We only proved the first part of Theorem 10.2 (Ergodic theorem). The second part is a simple corollary of the first part. For details you can look at page 3 in Section 1.10 of Jame's Norris's notes.

In this lecture I gave a demonstration how Engel's probabilistic abacus can be used to calculate the invariant distribution of a finite-state Markov chain in which all $p_{ij}$ are rational numbers. The puzzle is "why does this algorithm always terminate in a finite number of steps?" There is more about this algorithm in Example Sheet 2, #15 and Section 12.5 of the notes. I first heard about this problem from Laurie Snell circa 1975. At that time he said that the questions as why it works was still open.

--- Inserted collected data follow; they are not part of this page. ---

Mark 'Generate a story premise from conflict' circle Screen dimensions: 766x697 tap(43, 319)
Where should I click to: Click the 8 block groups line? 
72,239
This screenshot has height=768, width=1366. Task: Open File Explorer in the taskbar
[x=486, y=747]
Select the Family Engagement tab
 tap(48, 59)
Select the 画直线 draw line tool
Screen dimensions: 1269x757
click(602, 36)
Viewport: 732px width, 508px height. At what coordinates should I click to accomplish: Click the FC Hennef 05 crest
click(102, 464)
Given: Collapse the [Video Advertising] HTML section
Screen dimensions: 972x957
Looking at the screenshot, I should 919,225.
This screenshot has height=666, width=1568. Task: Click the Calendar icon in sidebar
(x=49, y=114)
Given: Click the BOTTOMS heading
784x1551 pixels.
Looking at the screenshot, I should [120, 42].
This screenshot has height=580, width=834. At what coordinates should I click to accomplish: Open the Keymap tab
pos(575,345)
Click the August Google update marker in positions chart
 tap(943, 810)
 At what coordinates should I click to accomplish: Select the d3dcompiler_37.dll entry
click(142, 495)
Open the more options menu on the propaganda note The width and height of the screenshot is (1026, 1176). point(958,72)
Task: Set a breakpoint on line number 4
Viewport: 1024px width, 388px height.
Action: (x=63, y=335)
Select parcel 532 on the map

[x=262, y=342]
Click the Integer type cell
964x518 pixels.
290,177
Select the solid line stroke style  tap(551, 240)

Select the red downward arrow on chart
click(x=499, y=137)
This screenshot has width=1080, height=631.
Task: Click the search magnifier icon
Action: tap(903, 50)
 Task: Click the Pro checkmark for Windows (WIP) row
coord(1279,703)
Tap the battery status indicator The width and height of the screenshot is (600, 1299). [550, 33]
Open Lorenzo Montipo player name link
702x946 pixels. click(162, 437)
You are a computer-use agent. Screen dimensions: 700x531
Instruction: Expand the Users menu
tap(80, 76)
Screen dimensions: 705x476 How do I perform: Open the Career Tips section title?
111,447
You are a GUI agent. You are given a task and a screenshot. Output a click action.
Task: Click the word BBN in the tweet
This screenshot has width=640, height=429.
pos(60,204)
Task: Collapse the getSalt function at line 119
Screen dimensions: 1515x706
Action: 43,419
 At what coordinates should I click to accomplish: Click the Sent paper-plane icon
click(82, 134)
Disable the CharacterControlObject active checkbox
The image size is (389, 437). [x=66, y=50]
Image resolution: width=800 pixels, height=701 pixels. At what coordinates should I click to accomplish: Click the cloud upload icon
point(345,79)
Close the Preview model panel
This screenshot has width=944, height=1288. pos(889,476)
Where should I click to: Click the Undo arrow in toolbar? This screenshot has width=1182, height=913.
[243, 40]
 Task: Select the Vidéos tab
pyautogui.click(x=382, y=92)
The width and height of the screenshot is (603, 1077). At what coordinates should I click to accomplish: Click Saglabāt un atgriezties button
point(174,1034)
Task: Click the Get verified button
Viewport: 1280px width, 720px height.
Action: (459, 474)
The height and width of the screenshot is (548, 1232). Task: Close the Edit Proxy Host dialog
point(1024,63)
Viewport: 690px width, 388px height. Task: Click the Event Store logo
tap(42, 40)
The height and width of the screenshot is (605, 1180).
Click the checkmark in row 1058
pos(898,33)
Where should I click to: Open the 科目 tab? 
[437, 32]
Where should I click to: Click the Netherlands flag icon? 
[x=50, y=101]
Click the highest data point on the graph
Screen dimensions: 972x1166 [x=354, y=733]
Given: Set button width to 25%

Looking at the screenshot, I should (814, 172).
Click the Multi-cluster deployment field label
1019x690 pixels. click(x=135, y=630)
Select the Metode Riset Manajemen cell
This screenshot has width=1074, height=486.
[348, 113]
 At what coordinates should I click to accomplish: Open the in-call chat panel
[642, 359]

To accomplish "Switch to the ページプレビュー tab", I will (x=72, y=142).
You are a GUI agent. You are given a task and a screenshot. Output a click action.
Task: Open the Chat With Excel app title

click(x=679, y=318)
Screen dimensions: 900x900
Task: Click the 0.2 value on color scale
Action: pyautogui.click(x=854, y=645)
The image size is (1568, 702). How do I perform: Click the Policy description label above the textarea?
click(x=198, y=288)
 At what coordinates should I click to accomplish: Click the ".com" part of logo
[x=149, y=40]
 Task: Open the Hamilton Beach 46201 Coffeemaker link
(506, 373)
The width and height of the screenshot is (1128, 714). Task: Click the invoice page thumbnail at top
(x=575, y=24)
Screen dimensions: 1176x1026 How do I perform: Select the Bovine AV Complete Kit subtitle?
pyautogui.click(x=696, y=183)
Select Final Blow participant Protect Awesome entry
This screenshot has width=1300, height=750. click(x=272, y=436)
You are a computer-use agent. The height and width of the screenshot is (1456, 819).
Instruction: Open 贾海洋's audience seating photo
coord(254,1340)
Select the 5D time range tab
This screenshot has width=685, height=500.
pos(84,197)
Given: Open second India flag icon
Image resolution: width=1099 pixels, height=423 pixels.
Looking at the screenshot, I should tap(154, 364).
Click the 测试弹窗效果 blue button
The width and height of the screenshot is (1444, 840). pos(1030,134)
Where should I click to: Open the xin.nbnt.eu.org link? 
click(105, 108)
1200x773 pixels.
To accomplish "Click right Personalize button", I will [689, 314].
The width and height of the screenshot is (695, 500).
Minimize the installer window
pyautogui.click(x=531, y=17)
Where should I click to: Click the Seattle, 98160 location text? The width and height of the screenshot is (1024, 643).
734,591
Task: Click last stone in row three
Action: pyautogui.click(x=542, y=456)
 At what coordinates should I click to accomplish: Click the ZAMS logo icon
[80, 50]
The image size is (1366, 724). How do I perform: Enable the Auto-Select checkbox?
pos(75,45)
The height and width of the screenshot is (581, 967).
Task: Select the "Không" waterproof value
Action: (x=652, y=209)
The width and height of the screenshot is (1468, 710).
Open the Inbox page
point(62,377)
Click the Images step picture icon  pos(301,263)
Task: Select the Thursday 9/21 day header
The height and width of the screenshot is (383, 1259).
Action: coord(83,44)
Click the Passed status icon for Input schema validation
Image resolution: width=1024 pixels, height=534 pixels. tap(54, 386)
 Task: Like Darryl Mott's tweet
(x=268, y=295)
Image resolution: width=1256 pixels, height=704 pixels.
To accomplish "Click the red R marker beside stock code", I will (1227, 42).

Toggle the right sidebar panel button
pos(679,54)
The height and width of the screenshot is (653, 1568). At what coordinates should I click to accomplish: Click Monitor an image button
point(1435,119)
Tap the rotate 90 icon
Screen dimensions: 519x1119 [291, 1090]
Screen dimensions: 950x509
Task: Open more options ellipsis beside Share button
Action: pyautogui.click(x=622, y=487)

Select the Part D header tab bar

The material on the random target lemma and Kemeny's constant is non-examinable, but I included it for fun. It is surprising (don't you think?) that the expected time to reach equilibrium (in the sense of this lemma) is independent of the starting state. (As well being a co-author with Laurie Snell of the book Finite Markov Chains, John Kemeny was President of Dartmouth College, and one of the inventors of the BASIC programming language.)

Of course there are other ways to think about the time that is required for a Markov chain to reach equilibrium. One is the mixing time, $\tau(\epsilon)$, which is defined for $\epsilon > 0$ as the the least time such that

\[

\max_i \sum_j | p_{ij}(n) - \pi_j | < \epsilon\quad\text{ for all }n \geq \tau(\epsilon).

\]This is closely related to the magnitude of the second-largest eigenvalue of $P$, say $\lambda_2$. The smaller is $|\lambda_2|$ then the smaller is the mixing time. In fact, one can prove bounds such as

\[

|\lambda_2| \frac{\log(1/(2 \epsilon))}{2(1−|\lambda_2|)} \leq \tau(\epsilon) \leq \frac{\log(1/(\pi^* \epsilon))}{1−|\lambda_2|}

\]where $\pi^*$ is the smallest component of $\pi$ (the invariant distribution).

Other quantities that are interesting are the coupling time (the time for two independent copies of the Markov chain to couple) and the cover time (the time for the Markov chain to visit every state at least once).